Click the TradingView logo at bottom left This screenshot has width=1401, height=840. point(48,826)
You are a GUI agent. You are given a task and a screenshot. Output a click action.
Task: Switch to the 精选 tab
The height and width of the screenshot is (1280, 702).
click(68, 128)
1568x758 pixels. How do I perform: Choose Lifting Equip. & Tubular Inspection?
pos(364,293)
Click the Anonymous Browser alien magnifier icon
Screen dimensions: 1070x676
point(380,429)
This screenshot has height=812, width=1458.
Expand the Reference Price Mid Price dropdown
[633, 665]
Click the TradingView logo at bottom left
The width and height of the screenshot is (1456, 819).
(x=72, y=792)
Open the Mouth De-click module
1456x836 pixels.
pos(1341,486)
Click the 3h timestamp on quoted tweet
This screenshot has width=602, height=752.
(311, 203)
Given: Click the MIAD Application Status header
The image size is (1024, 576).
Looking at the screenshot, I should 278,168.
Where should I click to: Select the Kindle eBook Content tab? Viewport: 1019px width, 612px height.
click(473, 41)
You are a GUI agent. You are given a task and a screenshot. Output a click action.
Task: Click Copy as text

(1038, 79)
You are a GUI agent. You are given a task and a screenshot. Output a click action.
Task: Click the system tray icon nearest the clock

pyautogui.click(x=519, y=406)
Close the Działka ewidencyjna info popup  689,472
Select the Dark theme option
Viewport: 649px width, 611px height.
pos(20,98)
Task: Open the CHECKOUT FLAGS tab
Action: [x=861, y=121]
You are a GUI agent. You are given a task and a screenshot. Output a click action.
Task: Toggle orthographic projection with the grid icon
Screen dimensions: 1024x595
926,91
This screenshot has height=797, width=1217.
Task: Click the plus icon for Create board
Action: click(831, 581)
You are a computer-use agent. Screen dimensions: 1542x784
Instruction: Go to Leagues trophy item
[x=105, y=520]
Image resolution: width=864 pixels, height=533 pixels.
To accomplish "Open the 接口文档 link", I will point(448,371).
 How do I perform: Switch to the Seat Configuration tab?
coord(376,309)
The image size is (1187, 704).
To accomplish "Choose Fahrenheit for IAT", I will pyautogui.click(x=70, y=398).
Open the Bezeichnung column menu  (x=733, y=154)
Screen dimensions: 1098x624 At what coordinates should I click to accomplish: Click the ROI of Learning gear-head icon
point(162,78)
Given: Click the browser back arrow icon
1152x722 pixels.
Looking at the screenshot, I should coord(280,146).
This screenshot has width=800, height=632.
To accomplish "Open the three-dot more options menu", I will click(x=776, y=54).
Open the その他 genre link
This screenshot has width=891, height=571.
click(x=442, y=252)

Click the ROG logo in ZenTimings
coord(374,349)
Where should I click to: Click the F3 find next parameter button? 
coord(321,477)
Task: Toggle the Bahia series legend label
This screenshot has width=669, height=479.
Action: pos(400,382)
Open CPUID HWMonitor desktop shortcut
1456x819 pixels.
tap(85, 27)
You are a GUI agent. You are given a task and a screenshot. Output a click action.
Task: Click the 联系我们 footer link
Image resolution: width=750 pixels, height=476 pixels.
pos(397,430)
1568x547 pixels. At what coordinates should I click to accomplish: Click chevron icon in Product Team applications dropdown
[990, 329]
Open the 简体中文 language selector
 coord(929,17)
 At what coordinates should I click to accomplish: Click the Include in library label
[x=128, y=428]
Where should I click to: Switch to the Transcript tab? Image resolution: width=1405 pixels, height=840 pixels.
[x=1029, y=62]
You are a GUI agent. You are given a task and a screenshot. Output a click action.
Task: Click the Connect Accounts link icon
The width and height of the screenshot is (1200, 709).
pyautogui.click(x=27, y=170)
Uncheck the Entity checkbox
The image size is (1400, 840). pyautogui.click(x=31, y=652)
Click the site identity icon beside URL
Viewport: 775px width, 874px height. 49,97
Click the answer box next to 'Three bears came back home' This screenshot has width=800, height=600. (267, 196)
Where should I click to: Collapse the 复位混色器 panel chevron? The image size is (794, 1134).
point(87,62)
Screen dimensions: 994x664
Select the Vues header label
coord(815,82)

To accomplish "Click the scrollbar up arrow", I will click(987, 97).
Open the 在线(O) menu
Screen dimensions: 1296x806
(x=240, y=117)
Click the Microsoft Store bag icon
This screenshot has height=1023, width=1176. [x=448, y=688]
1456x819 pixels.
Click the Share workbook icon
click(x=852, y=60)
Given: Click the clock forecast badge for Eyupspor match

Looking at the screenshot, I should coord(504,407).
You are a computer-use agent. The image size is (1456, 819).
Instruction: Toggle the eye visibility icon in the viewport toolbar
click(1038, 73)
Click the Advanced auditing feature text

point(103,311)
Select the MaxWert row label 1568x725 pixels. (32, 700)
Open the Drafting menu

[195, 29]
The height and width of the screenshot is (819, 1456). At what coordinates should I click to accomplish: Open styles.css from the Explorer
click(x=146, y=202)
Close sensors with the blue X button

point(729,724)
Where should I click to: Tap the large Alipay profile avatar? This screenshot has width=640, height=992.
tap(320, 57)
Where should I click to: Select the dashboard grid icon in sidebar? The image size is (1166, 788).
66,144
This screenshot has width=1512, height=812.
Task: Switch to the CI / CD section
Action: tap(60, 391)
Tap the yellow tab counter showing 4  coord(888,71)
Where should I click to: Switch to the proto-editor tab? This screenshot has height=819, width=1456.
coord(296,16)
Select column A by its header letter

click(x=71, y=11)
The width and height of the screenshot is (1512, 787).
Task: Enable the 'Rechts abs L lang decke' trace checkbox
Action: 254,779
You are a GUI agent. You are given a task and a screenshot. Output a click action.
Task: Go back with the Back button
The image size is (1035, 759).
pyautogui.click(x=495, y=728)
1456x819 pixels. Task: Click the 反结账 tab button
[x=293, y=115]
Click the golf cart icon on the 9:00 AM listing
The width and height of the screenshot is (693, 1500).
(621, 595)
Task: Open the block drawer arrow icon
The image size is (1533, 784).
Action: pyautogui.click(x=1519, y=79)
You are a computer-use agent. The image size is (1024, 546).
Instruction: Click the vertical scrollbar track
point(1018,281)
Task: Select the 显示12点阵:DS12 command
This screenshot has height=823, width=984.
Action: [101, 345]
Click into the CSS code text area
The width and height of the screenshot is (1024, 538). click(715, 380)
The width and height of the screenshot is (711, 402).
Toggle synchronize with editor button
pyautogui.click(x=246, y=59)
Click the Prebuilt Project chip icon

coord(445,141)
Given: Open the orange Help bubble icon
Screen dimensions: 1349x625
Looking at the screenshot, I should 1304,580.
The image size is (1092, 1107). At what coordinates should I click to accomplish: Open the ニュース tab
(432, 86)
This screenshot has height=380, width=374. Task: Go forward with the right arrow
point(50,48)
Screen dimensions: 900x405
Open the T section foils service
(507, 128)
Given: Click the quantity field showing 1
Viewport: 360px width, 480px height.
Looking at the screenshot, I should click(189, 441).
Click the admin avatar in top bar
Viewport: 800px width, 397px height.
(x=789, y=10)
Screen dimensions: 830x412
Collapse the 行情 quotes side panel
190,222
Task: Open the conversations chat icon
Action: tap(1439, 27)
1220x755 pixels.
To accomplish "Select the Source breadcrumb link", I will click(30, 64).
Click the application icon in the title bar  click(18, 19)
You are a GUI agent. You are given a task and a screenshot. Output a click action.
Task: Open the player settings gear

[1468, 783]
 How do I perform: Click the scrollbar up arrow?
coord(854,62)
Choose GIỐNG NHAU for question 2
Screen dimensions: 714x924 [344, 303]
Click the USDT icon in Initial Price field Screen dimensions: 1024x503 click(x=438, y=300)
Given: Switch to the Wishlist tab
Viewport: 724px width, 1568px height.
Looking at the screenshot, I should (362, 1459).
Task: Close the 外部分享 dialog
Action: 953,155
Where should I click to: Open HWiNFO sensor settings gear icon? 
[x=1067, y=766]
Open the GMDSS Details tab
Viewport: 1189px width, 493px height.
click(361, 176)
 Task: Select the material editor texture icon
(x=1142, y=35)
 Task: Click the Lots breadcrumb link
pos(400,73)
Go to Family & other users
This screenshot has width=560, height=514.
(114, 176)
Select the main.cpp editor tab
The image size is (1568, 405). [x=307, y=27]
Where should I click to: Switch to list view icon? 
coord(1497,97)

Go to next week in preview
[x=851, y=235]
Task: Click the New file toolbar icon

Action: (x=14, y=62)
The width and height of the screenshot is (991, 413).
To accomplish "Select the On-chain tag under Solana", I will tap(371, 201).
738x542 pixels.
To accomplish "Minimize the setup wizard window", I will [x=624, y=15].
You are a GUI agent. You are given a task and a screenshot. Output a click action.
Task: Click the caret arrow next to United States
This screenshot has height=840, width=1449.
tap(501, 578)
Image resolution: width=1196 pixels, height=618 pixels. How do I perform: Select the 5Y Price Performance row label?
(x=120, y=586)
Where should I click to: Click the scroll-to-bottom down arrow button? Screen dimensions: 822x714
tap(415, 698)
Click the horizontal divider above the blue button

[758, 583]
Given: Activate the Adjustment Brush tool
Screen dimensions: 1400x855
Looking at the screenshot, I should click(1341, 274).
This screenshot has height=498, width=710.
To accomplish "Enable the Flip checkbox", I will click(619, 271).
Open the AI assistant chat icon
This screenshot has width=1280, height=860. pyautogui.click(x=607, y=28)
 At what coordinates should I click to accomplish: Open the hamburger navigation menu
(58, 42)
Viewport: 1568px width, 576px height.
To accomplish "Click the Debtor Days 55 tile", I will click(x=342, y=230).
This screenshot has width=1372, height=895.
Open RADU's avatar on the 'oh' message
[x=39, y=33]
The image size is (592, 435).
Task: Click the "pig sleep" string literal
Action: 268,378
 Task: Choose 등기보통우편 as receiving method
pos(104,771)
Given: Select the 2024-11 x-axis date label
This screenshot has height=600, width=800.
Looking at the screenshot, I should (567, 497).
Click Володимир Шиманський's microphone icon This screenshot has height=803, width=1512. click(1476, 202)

.....

### SET EXERCISE
Pull out every line of the entries above that contains the word "next".

### TASK RESULT
Where should I click to: Click the F3 find next parameter button? 
Click the answer box next to 'Three bears came back home' This screenshot has width=800, height=600. (267, 196)
Go to next week in preview
Task: Click the caret arrow next to United States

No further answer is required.